**Work item**
Once the line with "Given: Click the gear icon on Reload Projects" is found, write it out along with each later line exactly, through the end of the entries, skipping every picture.

Segment Start: Available records

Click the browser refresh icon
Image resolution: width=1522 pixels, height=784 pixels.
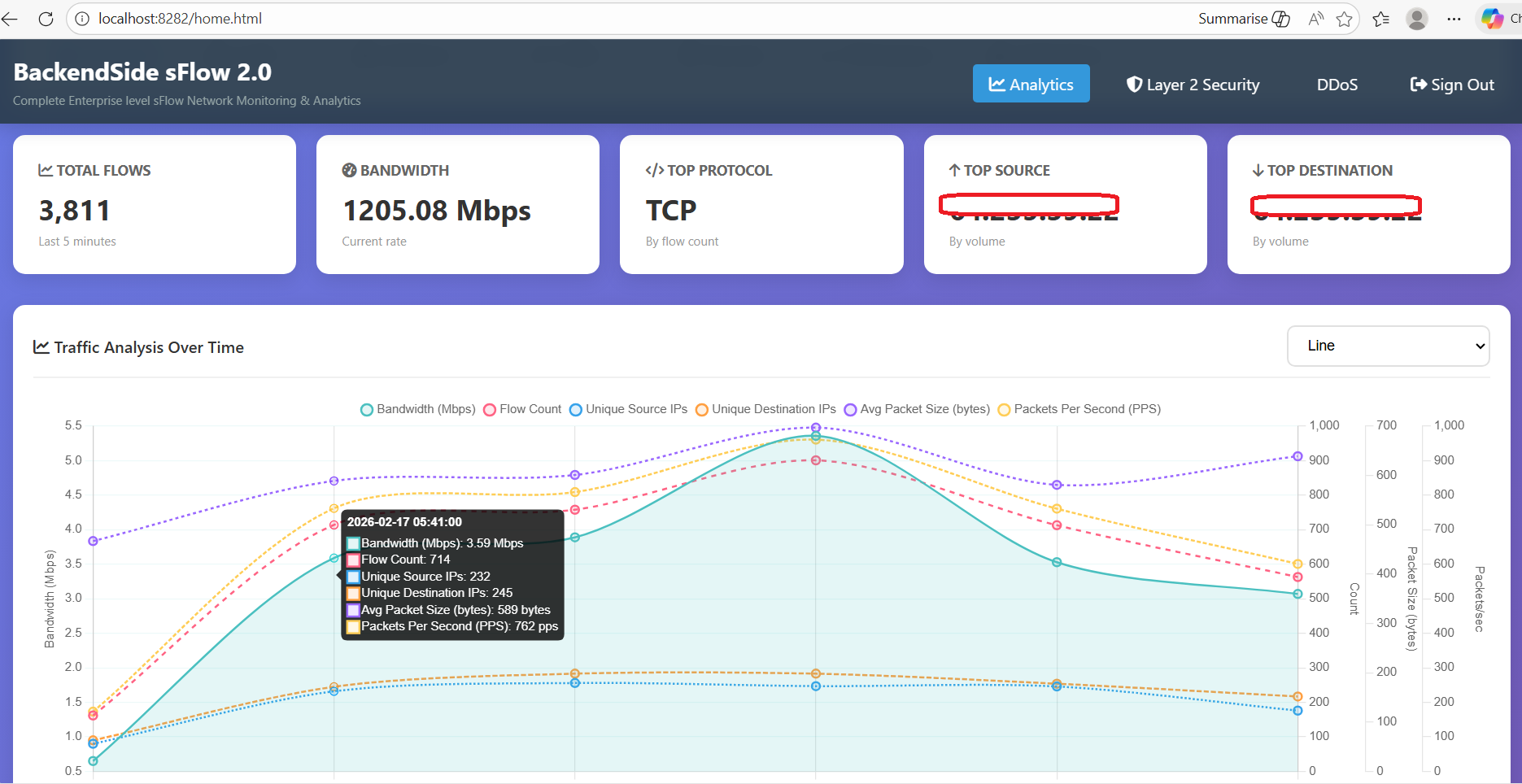click(46, 19)
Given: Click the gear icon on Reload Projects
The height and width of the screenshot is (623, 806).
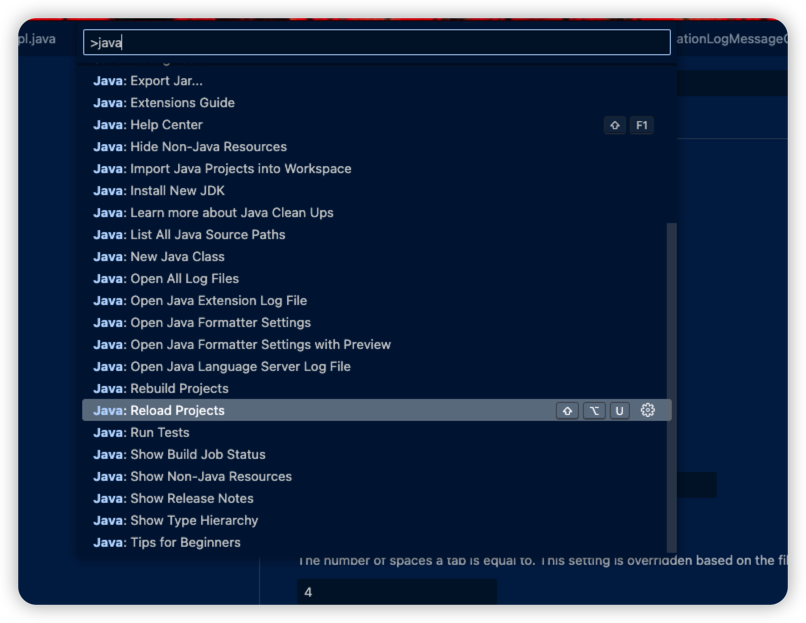Looking at the screenshot, I should tap(647, 410).
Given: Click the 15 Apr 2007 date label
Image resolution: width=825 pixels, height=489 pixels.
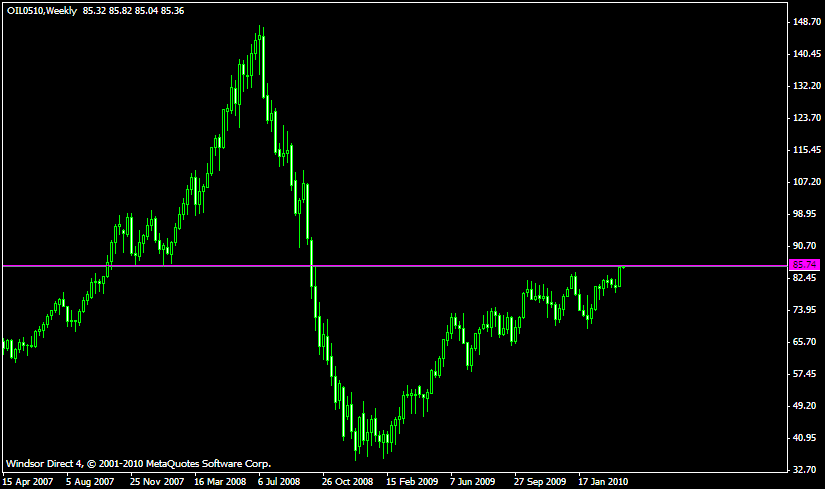Looking at the screenshot, I should 27,481.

Segment End: Available records

**Your response**
Given: Click the gear icon on Reload Projects
The height and width of the screenshot is (623, 806).
Looking at the screenshot, I should tap(647, 410).
Given: Click the 15 Apr 2007 date label
Image resolution: width=825 pixels, height=489 pixels.
Looking at the screenshot, I should 27,481.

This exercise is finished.